### Exercise
Report each line of the material below that contains the word "rectangular". Case counts.

Data on locating visible targets:
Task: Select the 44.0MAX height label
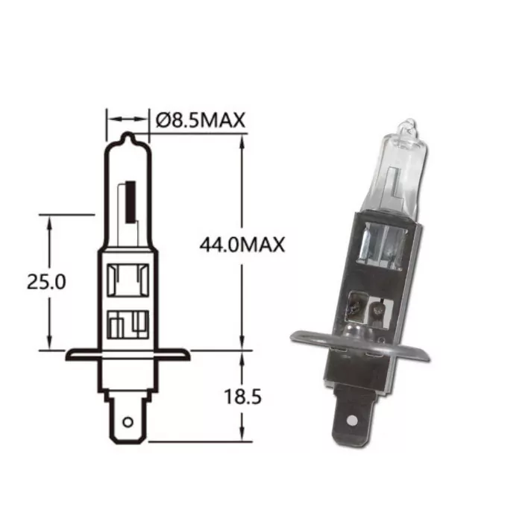click(x=242, y=245)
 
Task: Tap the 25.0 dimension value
click(x=46, y=282)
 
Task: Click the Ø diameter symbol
click(x=163, y=120)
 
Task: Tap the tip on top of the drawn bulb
click(x=128, y=137)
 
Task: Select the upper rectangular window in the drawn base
click(x=128, y=281)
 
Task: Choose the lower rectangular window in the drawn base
click(x=128, y=326)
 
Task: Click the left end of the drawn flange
click(x=69, y=355)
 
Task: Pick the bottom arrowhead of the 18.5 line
click(x=242, y=436)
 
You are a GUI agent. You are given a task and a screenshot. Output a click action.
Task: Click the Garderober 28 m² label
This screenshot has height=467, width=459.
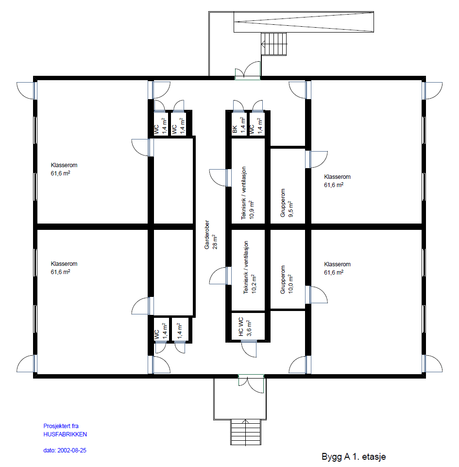[211, 235]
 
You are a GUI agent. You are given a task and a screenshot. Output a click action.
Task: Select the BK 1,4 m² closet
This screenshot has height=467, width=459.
[239, 124]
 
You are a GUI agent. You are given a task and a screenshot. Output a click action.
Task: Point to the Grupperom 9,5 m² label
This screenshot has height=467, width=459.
[287, 203]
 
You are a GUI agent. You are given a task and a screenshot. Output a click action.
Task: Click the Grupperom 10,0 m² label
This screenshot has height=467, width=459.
[287, 279]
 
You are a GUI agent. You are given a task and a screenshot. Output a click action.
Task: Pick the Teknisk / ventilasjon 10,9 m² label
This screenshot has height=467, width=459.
[248, 193]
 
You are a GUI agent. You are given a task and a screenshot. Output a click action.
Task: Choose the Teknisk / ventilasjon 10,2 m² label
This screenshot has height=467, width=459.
[250, 267]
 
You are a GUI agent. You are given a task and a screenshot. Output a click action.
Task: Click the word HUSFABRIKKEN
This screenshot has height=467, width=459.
[65, 434]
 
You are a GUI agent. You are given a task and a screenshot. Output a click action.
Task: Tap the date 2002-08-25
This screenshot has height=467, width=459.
[72, 450]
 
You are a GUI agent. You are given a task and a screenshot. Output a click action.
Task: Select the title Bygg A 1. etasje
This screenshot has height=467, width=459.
[354, 457]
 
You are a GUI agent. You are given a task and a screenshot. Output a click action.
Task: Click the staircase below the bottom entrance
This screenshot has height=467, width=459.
[246, 432]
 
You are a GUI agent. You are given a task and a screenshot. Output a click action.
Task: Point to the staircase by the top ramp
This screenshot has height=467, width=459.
[274, 44]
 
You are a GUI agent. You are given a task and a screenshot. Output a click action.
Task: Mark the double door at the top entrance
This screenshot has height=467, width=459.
[248, 71]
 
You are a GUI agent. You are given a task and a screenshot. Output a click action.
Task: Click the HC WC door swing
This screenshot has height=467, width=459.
[249, 349]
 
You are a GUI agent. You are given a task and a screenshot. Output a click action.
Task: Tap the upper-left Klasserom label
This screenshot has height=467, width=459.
[64, 169]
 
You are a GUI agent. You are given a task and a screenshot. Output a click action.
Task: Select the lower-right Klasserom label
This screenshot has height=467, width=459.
[337, 268]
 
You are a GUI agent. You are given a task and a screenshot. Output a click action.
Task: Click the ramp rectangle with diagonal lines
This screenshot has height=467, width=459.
[304, 22]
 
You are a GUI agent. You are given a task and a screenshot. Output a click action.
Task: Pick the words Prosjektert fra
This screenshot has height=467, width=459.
[61, 426]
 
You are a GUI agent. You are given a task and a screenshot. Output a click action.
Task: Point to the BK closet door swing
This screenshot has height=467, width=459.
[238, 106]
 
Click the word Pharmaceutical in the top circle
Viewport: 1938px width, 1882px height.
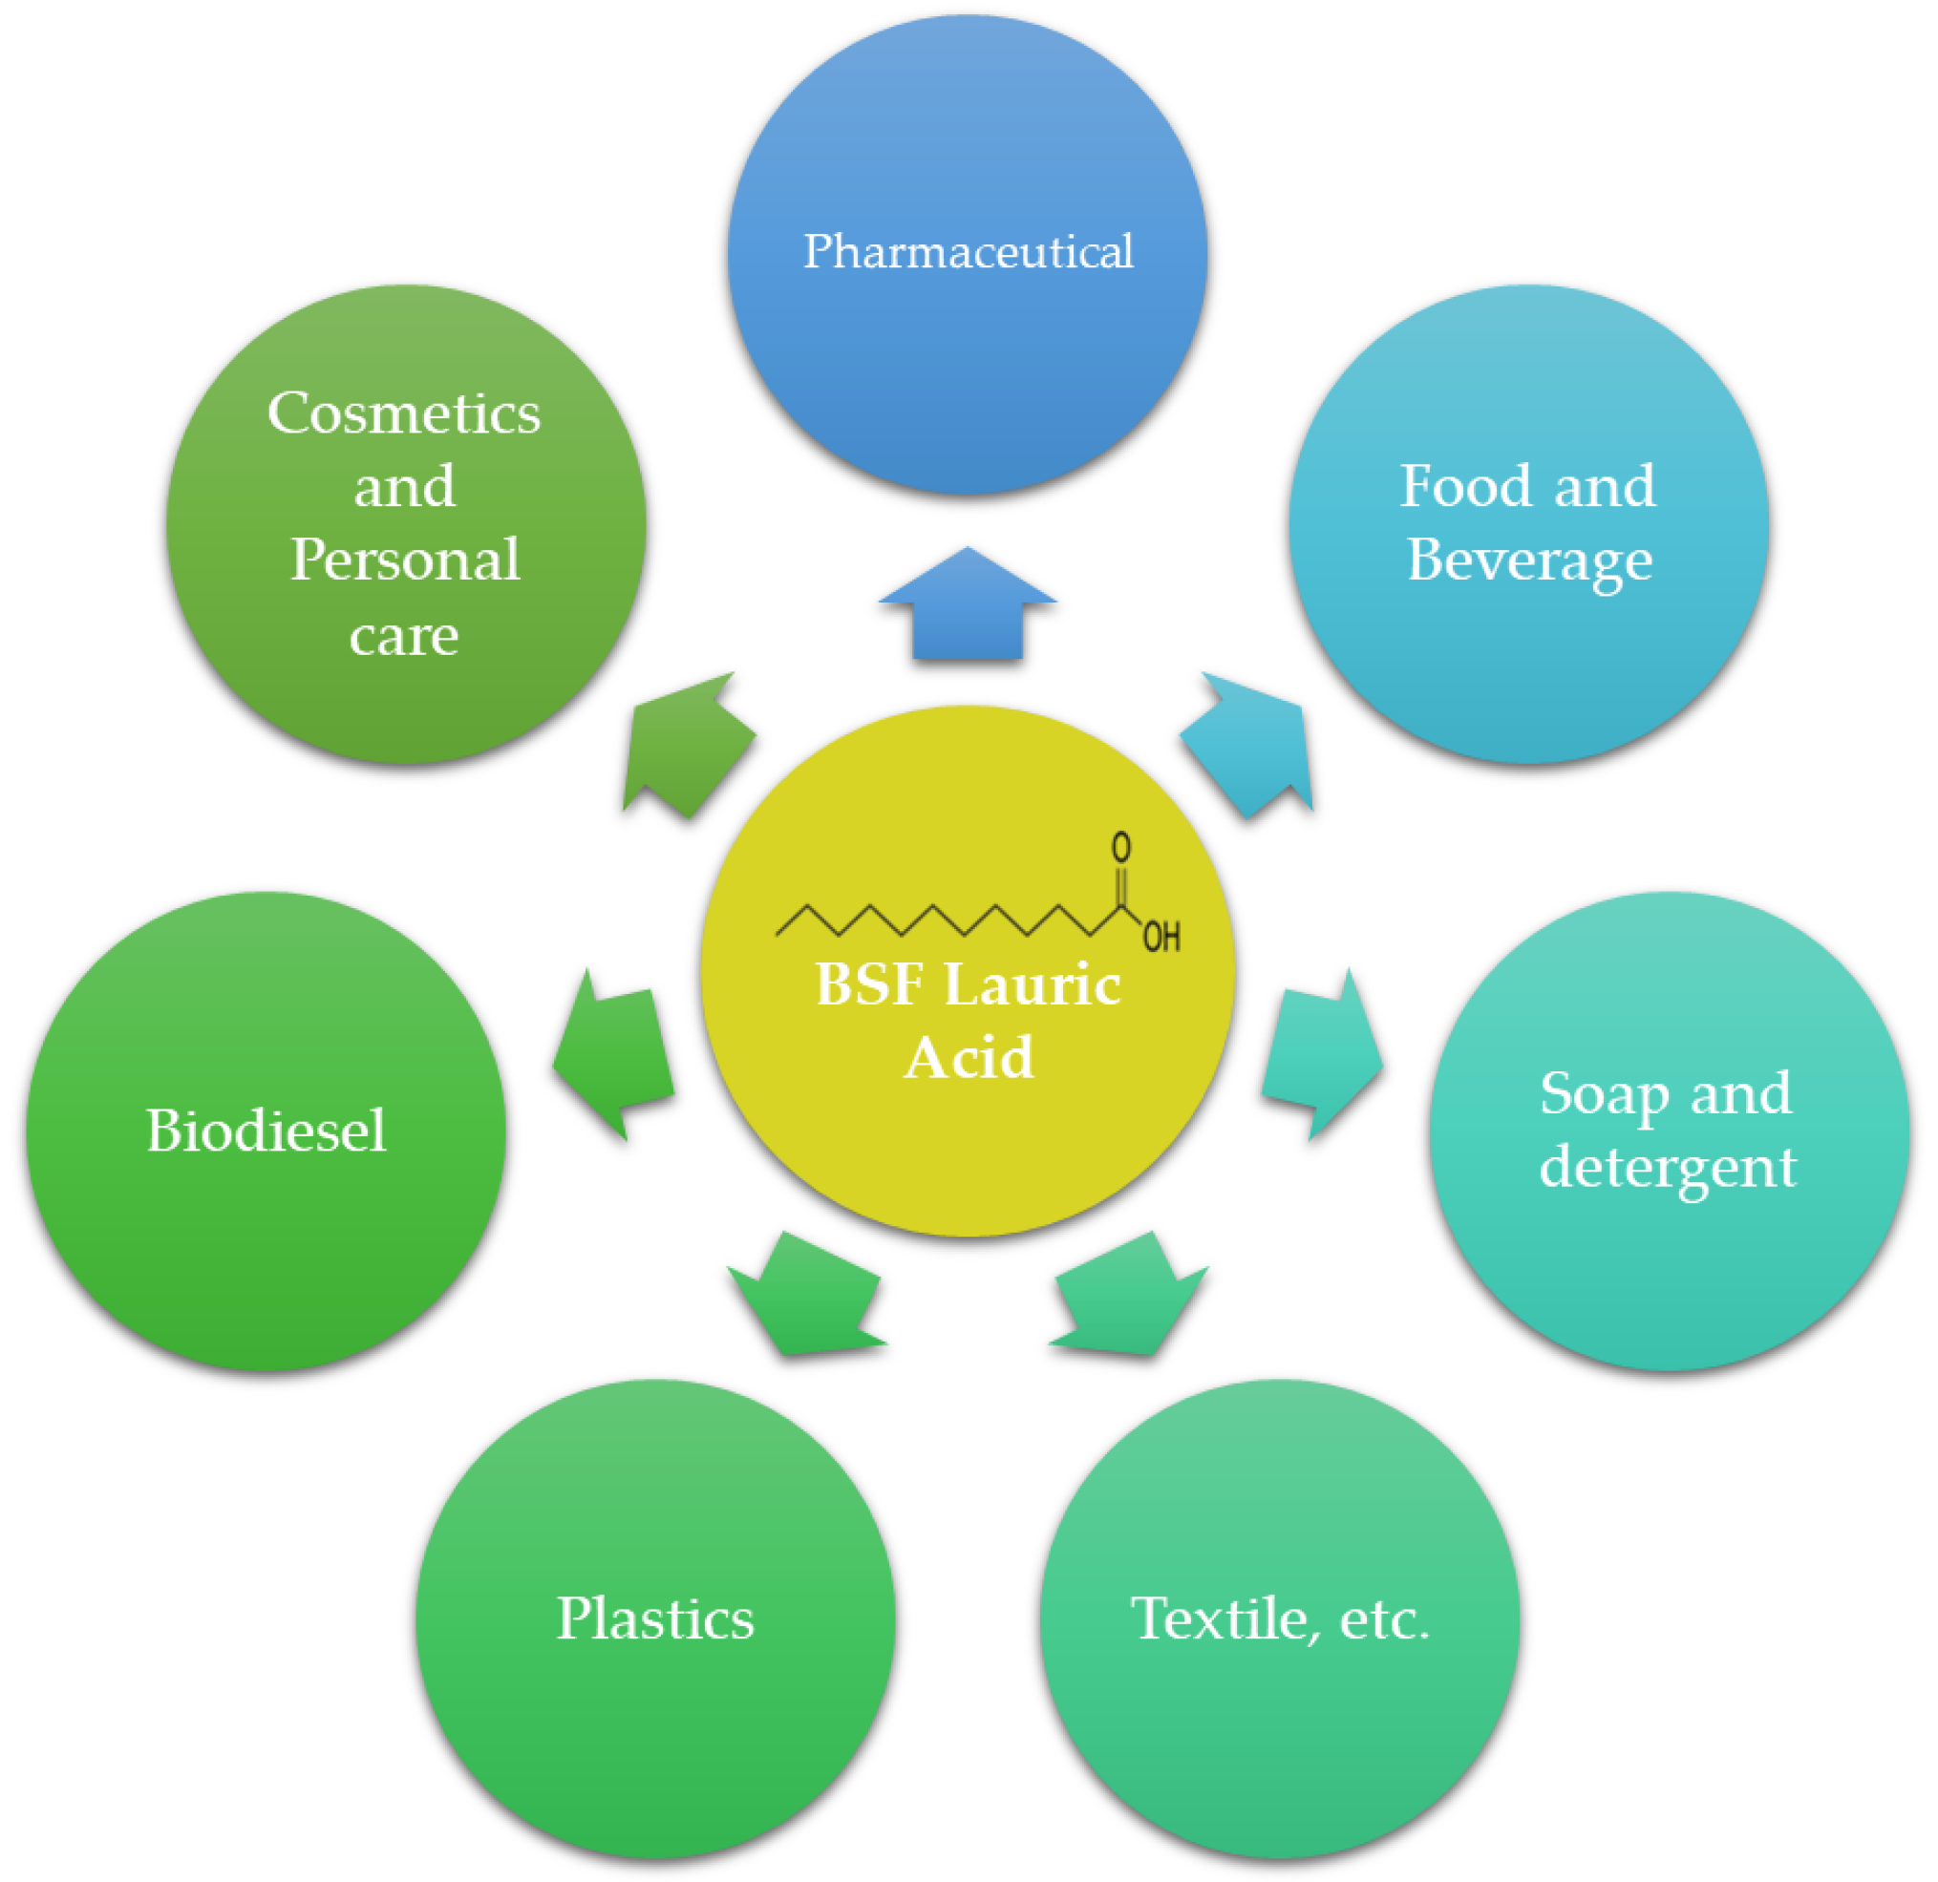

### The answer
Task: Select the upper rectangular window in the drawn base
Task: Choose the lower rectangular window in the drawn base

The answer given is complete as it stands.